• _Description of the task_: Give each line of the rows below as a JSON list of strings, one string per line, leaving out blank lines. Leave the pictures out of your answer.

:: Records provided

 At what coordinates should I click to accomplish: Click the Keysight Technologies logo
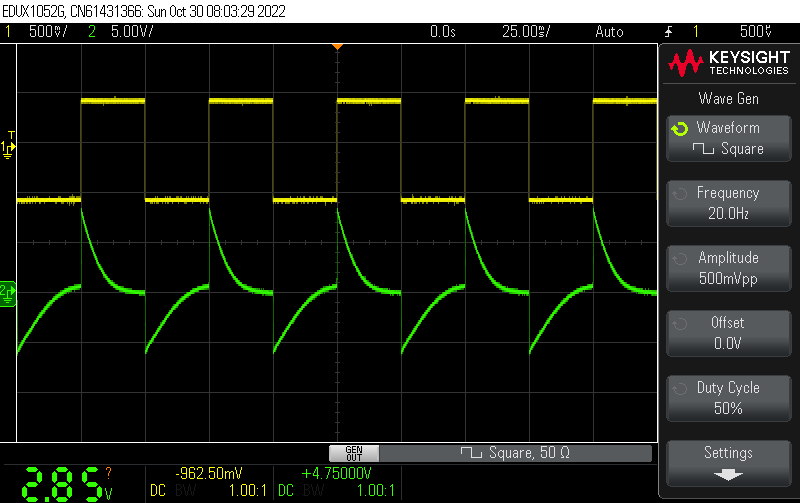(727, 65)
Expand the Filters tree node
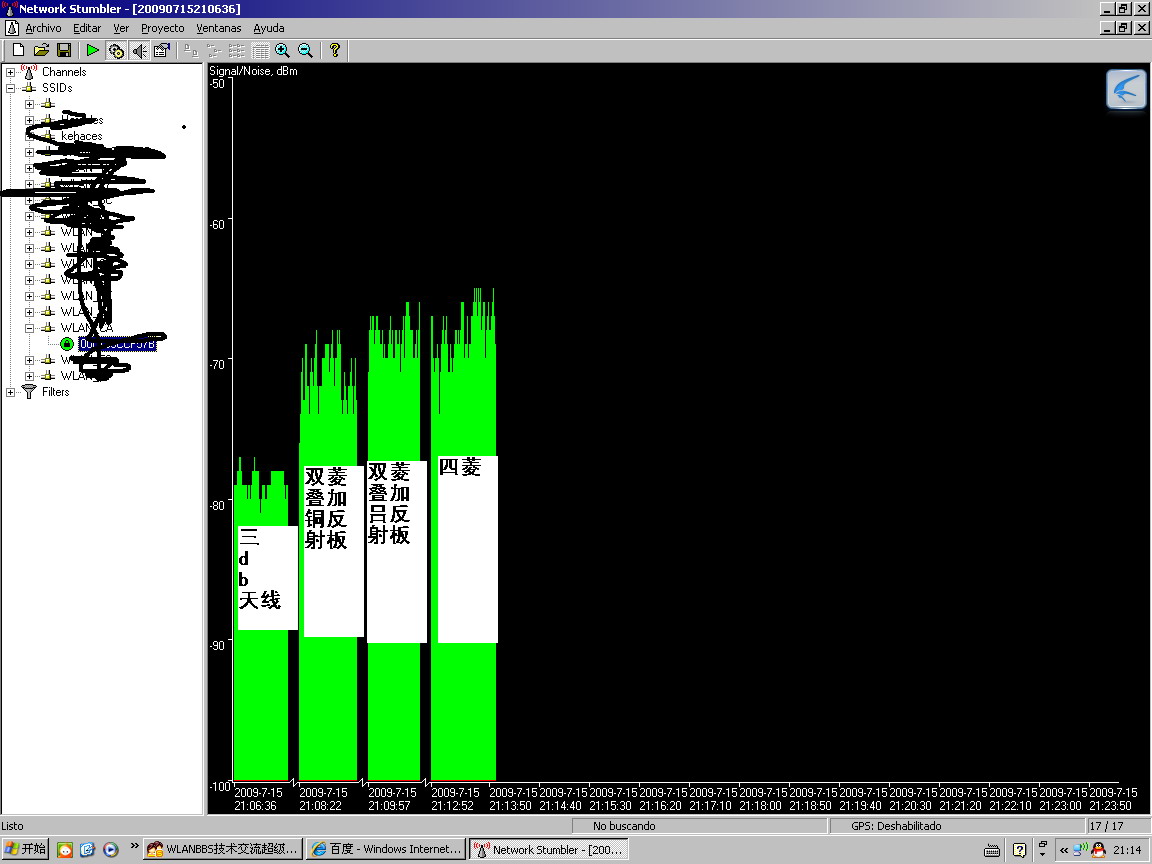The image size is (1152, 864). 11,392
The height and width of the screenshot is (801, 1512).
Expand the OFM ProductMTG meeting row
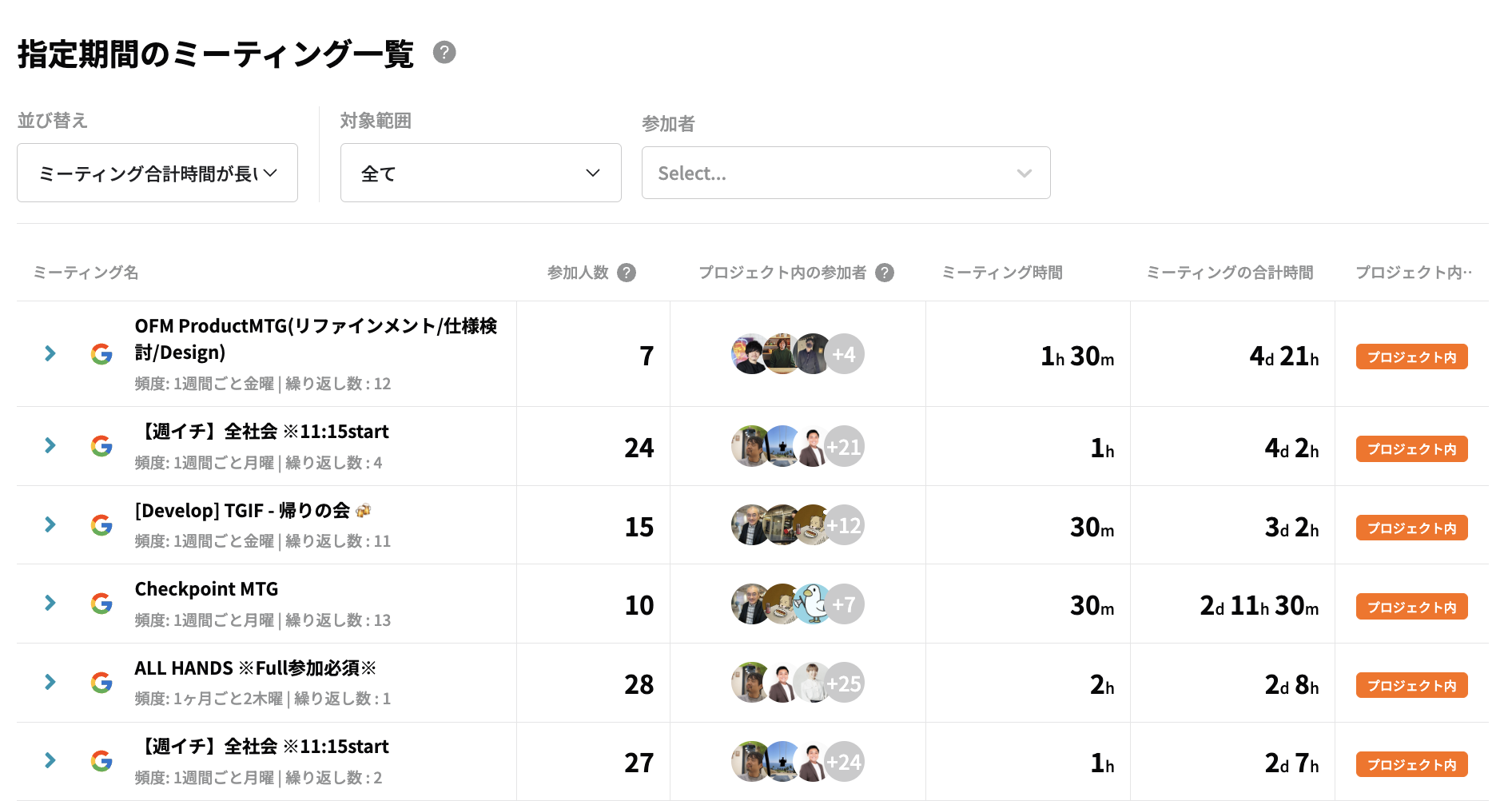coord(50,353)
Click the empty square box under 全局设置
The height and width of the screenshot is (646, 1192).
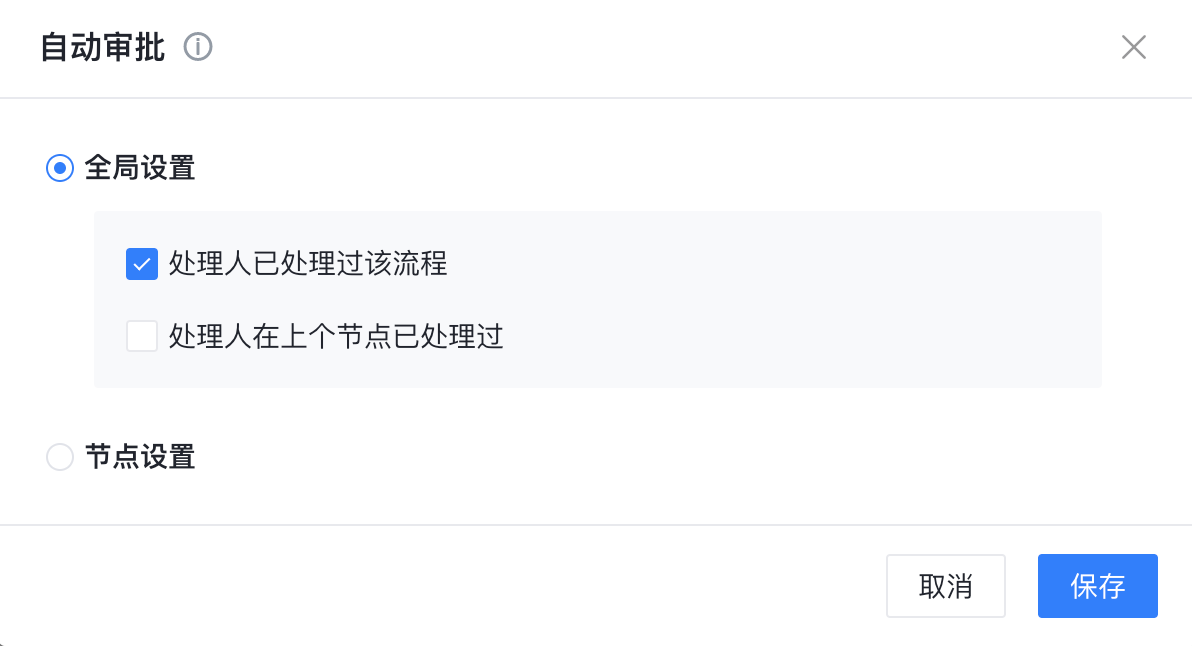(142, 336)
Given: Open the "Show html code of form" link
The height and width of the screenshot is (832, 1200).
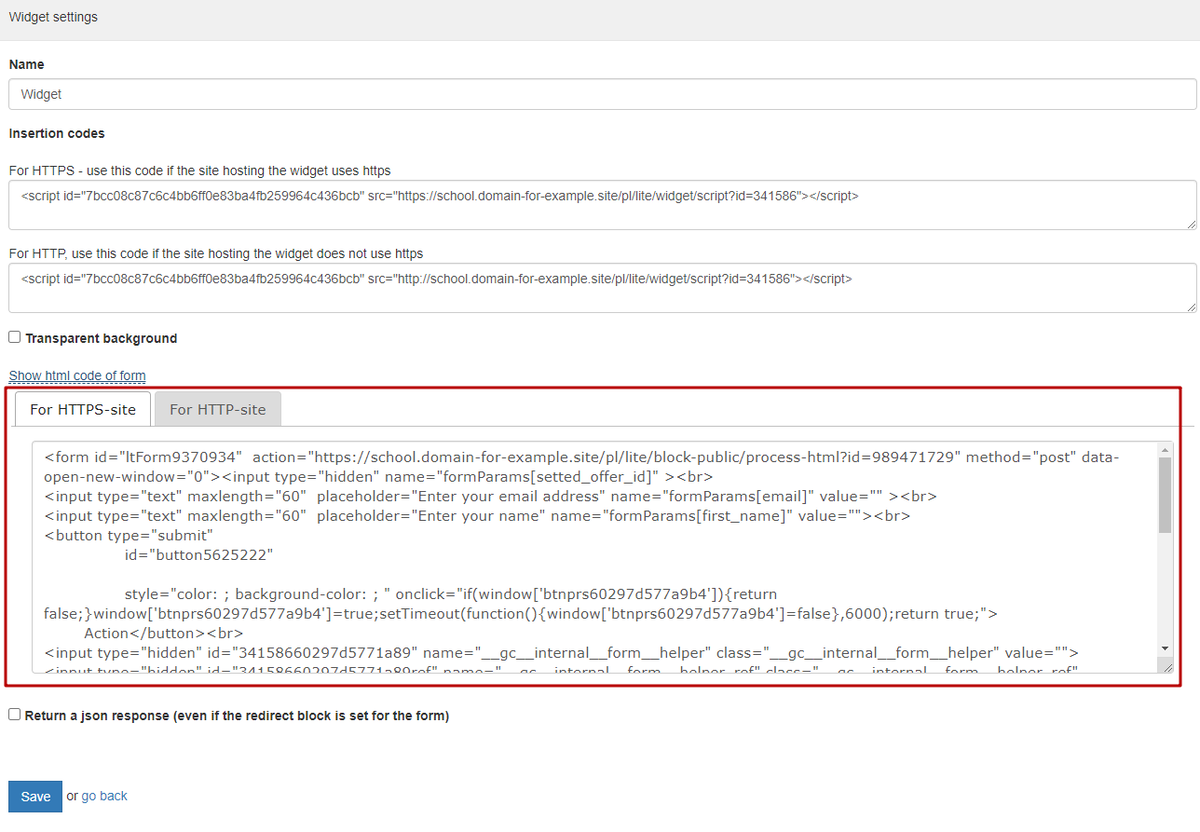Looking at the screenshot, I should tap(76, 375).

::::

• _The answer_:
[
  " At what coordinates should I click to accomplish: Click the Keysight Technologies logo",
  "(727, 65)",
  "Expand the Filters tree node",
  "The image size is (1152, 864). 11,392",
  "The height and width of the screenshot is (801, 1512).",
  "Expand the OFM ProductMTG meeting row",
  "coord(50,353)",
  "Click the empty square box under 全局设置",
  "The height and width of the screenshot is (646, 1192).",
  "(142, 336)",
  "Given: Open the \"Show html code of form\" link",
  "The height and width of the screenshot is (832, 1200).",
  "Looking at the screenshot, I should tap(76, 375)."
]